The European Anti-Poverty Network (EAPN) is the largest European network of national, regional and local networks, involving anti-poverty non-governmental organisations (NGOs) and grass-root groups as well as European organisations, active in the fight against poverty and social exclusion. It was established in 1990.

Supported by the European Commission, EAPN is a network of 31 National Networks of voluntary organisations and grass-root groups active in the fight against poverty within the 27 European Union member states (minus Slovenia), as well as in Norway, Iceland, Serbia, and North Macedonia. EAPN's membership also includes 13 European organisations.
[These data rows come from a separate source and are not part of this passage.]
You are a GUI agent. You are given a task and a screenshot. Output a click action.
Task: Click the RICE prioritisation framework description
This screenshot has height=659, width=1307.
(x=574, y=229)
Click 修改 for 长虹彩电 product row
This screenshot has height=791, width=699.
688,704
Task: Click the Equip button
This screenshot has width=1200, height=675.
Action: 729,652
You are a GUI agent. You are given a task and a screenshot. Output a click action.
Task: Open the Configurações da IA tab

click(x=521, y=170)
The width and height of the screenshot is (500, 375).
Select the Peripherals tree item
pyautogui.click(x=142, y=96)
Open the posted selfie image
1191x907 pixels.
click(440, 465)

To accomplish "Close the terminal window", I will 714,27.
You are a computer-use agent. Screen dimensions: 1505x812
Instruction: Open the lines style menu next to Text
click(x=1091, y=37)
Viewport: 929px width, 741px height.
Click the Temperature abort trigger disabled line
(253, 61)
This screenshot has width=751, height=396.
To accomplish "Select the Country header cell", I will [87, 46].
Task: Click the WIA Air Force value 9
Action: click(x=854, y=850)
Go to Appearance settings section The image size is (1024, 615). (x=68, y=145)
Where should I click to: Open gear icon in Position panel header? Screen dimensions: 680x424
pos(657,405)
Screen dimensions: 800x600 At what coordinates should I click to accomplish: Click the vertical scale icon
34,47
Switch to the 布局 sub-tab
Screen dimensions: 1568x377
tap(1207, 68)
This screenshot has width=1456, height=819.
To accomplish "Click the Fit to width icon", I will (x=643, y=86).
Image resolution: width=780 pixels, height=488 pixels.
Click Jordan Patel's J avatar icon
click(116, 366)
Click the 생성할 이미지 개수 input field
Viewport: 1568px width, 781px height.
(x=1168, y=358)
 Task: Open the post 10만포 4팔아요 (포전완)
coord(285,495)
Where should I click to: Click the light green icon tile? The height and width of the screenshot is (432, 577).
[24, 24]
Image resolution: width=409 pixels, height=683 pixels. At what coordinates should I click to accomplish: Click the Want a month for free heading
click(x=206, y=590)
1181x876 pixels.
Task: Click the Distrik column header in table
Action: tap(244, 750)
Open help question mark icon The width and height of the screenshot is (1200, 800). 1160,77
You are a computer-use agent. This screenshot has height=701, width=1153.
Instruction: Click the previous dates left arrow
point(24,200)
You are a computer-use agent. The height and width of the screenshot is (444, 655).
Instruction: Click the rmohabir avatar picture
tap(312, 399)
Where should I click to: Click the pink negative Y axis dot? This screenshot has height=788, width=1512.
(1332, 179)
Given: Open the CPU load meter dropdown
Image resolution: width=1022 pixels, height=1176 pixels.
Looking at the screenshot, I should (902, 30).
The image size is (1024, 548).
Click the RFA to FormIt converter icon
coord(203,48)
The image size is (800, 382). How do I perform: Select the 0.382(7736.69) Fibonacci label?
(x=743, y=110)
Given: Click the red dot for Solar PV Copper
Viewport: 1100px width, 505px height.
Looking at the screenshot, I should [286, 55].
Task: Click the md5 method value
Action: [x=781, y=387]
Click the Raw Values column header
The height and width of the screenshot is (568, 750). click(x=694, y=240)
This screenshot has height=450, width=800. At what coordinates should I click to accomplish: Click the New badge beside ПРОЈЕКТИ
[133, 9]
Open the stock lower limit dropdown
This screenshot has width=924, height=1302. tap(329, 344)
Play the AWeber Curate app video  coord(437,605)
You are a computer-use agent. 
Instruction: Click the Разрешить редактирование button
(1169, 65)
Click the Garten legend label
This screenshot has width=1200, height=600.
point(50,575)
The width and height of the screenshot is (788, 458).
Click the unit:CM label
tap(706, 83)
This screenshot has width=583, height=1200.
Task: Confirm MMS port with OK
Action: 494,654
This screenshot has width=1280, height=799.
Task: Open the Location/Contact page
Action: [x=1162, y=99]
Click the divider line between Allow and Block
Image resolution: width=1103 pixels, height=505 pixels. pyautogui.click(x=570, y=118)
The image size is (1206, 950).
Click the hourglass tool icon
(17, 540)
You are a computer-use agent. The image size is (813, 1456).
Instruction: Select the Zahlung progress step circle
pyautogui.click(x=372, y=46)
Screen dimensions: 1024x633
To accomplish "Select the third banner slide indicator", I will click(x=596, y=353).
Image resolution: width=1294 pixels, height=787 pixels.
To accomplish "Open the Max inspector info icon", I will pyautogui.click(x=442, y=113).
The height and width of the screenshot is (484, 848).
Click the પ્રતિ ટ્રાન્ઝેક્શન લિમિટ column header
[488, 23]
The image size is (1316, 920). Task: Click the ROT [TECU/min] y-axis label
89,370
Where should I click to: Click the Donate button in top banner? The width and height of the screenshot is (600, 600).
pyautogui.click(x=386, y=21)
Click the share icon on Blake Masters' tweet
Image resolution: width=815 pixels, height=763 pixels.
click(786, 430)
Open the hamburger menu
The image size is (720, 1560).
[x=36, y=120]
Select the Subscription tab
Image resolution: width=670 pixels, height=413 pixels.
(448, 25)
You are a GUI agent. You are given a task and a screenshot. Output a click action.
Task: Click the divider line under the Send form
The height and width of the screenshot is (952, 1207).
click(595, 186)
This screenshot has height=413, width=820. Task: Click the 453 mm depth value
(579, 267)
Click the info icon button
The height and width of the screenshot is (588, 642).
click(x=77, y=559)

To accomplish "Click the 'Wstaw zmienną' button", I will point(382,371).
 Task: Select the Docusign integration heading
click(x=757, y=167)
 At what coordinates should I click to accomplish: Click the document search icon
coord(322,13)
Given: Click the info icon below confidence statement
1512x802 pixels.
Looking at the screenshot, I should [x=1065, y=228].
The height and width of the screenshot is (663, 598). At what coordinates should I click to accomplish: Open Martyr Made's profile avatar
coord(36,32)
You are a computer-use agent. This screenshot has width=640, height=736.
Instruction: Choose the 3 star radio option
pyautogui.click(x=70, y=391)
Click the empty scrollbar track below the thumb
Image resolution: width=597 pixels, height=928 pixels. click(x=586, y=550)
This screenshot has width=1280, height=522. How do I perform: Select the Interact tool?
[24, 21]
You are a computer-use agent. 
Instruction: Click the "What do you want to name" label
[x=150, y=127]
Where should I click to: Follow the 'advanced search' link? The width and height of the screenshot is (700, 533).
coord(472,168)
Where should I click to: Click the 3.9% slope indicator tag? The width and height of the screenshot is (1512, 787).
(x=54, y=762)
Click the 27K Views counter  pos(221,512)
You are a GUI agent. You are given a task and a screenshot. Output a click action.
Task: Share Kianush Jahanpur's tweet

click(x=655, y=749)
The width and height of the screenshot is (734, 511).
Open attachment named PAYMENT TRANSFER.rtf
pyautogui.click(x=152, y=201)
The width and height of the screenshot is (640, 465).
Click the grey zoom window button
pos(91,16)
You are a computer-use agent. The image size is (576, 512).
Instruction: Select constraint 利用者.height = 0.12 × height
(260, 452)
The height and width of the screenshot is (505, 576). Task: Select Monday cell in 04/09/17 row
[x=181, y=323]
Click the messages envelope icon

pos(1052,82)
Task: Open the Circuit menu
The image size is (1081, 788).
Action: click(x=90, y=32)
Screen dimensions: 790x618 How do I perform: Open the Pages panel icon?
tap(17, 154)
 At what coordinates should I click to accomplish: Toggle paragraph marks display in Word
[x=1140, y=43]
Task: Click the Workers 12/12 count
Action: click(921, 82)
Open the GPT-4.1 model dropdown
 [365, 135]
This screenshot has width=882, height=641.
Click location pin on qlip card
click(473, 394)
EAPN has a consultative status with the Council of Europe and is a founding member of the Platform of European Social NGOs.

==Core objectives==
- To promote and enhance the effectiveness of actions to eradicate poverty and prevent social exclusion;
- To raise awareness of poverty and social exclusion
- To empower the people living in poverty and social exclusion
- To lobby for and with people and groups facing poverty and social exclusion.
EAPN includes the objectives of gender equality and non discrimination in all its areas of work.

===Activities===
To address its objectives, the EAPN lobbies European and national decision-making institutions to develop and implement inclusive, anti-poverty policies and programmes, and keeps under close review policies and programmes likely to impact on groups facing poverty and social exclusion.

It also acts as a central European forum for anti poverty focused NGOs, exchanging information on EU and national level anti poverty and exclusion policies; it supports members in exchanging experiences and building partnerships; and provides training for its members. It is also forging links and alliances with like-minded groups and coalitions.

===Resources===

The EAPN website gives access to key EAPN and EU documents on poverty, social exclusion and inequalities. EAPN produces wide a range of materials and publications on poverty, social inclusion, social protection, employment, Structural Funds.